Mektupta büyüklere şu tavsiyeler sunuluyor:
“Kitap değiş tokuşu yapsak”
“Şöyle yapsak ne dersiniz?
1. Önce, kitaplarla buluşsak…
- Evin her yerinde (mutfakta, tuvalette, oturma odasında, her yerde) kitaplar olsa. Bazen beş dakika, bazen saatlerce okusak,
- Beraber kitapçılara gitsek, kitapları birlikte incelesek, kurcalasak, sonra beğendiklerimizi nasıl edinebileceğimizi konuşsak,
- Evimize en yakın halk kütüphanesine üye olsak (Evet, her mahallede kütüphane yok ama Türkiye’de 1157 halk kütüphanesi var),
- Belki okul kütüphanemiz de yaz tatilinde bize ödünç kitap verebilir, bunu okulumuzdan öğrensek,
- Arkadaşlarımızla kitap değiş-tokuşu yapsak.

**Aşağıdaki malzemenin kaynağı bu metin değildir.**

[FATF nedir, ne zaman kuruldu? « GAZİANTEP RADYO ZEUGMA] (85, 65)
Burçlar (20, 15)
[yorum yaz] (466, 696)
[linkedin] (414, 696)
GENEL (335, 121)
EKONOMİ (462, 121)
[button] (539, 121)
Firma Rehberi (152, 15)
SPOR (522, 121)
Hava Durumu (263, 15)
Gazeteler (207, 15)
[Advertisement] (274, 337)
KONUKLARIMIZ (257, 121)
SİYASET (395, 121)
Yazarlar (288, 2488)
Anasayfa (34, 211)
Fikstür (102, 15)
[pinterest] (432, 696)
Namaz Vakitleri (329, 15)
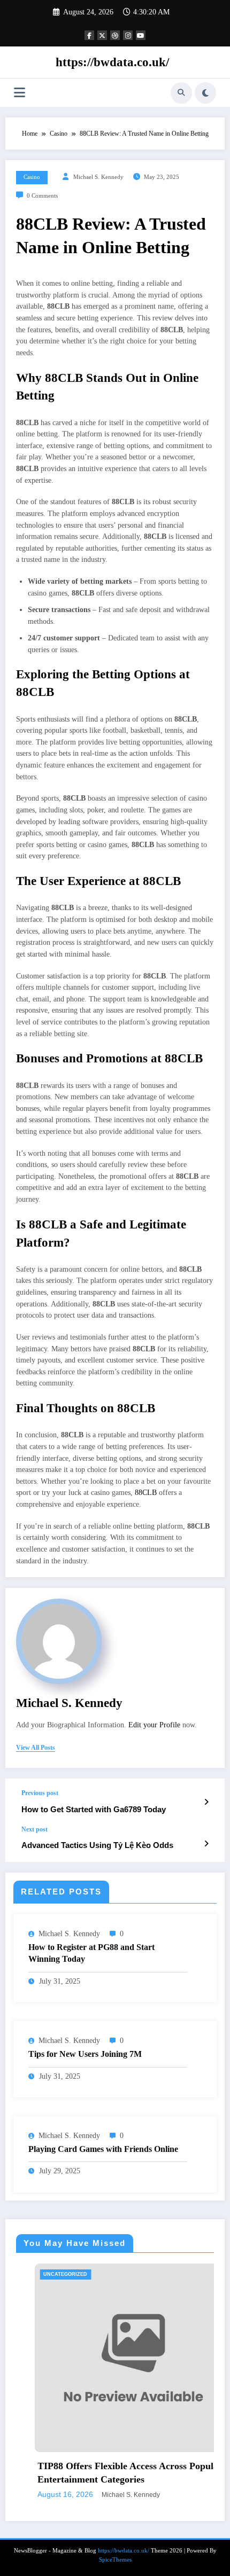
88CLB (146, 1493)
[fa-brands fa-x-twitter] (102, 35)
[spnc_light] (205, 93)
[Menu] (19, 92)
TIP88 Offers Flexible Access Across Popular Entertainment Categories (111, 2473)
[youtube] (140, 35)
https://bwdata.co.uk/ (112, 62)
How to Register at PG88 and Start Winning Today (91, 1953)
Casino (32, 177)
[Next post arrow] (206, 1843)
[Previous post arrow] (206, 1802)
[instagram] (128, 35)
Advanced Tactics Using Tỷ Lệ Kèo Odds (97, 1845)
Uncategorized (47, 2274)
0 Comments (42, 196)
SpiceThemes (115, 2560)
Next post (34, 1829)
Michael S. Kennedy (98, 177)
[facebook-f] (89, 35)
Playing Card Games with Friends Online (103, 2149)
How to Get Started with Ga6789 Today (93, 1809)
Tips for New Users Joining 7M (85, 2053)
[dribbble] (115, 35)
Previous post (39, 1793)
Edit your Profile (154, 1725)
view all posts (35, 1747)
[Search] (181, 93)
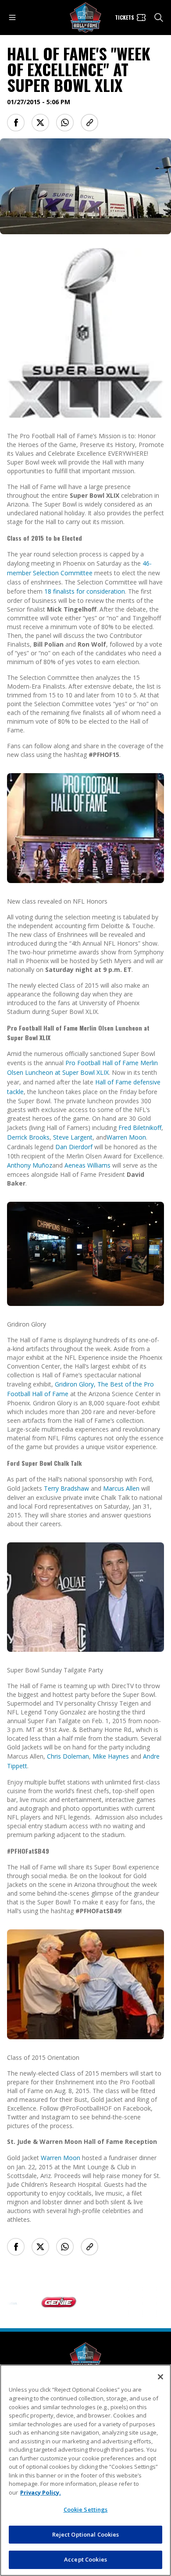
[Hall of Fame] (85, 2357)
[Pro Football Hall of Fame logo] (85, 17)
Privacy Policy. (40, 2492)
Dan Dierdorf (74, 1147)
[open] (12, 17)
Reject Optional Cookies (85, 2534)
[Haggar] (97, 2302)
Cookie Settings (86, 2509)
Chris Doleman (68, 1756)
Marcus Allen (121, 1488)
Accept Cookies (85, 2559)
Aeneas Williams (87, 1165)
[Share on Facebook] (16, 122)
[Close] (160, 2376)
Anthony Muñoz (29, 1165)
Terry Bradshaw (66, 1488)
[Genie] (41, 2302)
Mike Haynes (111, 1756)
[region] (85, 2470)
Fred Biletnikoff (139, 1127)
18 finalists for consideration (84, 591)
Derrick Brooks (28, 1137)
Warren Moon (126, 1137)
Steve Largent (73, 1137)
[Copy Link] (89, 122)
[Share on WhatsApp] (65, 122)
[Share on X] (40, 122)
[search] (158, 17)
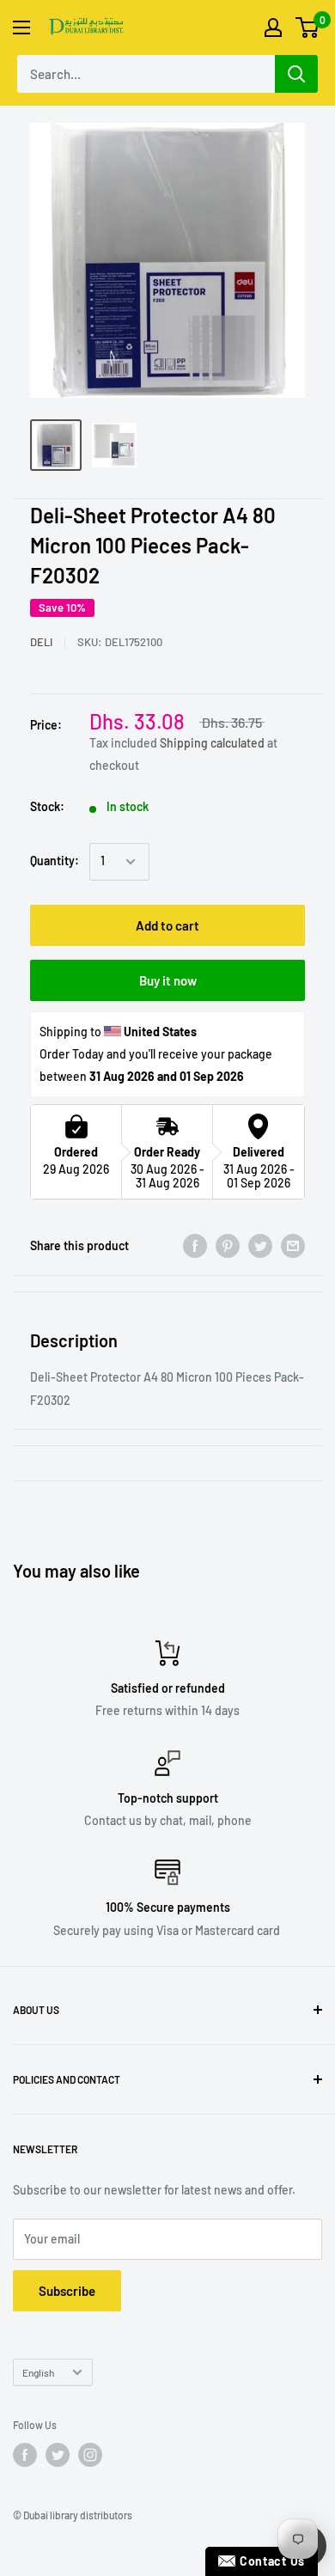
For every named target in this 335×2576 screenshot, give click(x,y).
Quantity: (54, 860)
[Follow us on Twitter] (58, 2455)
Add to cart (167, 925)
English (38, 2372)
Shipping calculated (212, 743)
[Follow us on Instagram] (90, 2455)
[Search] (296, 74)
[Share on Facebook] (195, 1246)
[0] (308, 27)
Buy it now (168, 980)
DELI (41, 642)
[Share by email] (293, 1246)
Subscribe (67, 2290)
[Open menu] (21, 27)
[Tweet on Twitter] (260, 1246)
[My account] (273, 27)
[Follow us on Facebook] (25, 2455)
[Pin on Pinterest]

2. Kitap seçimini birlikte yapsak…
- Birlikte okuyacağımız için, sizin de bizim de ilgimizi çeken kitapları bulsak,
- Okuduğumuz kitapları çeşitlendirsek: Hikâyeler, bilim kurgu kitaplar, tarih kitapları, yemek kitapları, sporla ilgili kitaplar, çizgi romanlar, resimli kitaplar, dergiler ve daha neler neler.
“Okurken eğlensek”
3. Kitap okumayı sosyal bir etkinlik haline getirsek…
- Birlikte okusak, okurken çok eğlensek,
- Evden çıkarken, çantamıza mutlaka bir kitap atsak. Beklerken, bir yere giderken ara sıra sayfalarını karıştırsak,
- Bilmediğimiz kelimeleri, olayları, duyguları birlikte araştırıp öğrensek,
- Kitaplarda okuduklarımızı, hayatımıza taşısak. Mesela, akşam yemeğinde, yolculukta, uyumadan önce okuduklarımızla ilgili sohbet etsek,
- Uzayla ilgili okuyorsak, bir gece, yıldızları izleyebileceğimiz bir yere gitsek. Yiyeceklerle ilgili okuyorsak, kolay tarifler bulup birlikte yemek yapsak. Kitapla ilgili müzeler, sergiler varsa, oralara gitsek, maketler yapsak, küçük (ve tehlikesiz) deneyler yapsak güzel olmaz mı? (Tamam, planlamayı siz yapabilirsiniz.)
- Okurken, aklımıza gelen şiirleri bulup okusak, şarkıları bulup dinlesek, hatta bağıra çağıra söylesek (dans ederek de olabilir),kitaptaki olayları canlandırsak.
4. Okuma ve anlatma becerimizi eğlenerek geliştirsek…
- Kelime oyunları oynasak, sorular sorsak,
- Kitaplardaki olayları (sessiz sinema oyunu gibi) anlatsak ve birbirimizin bulmasını istesek.”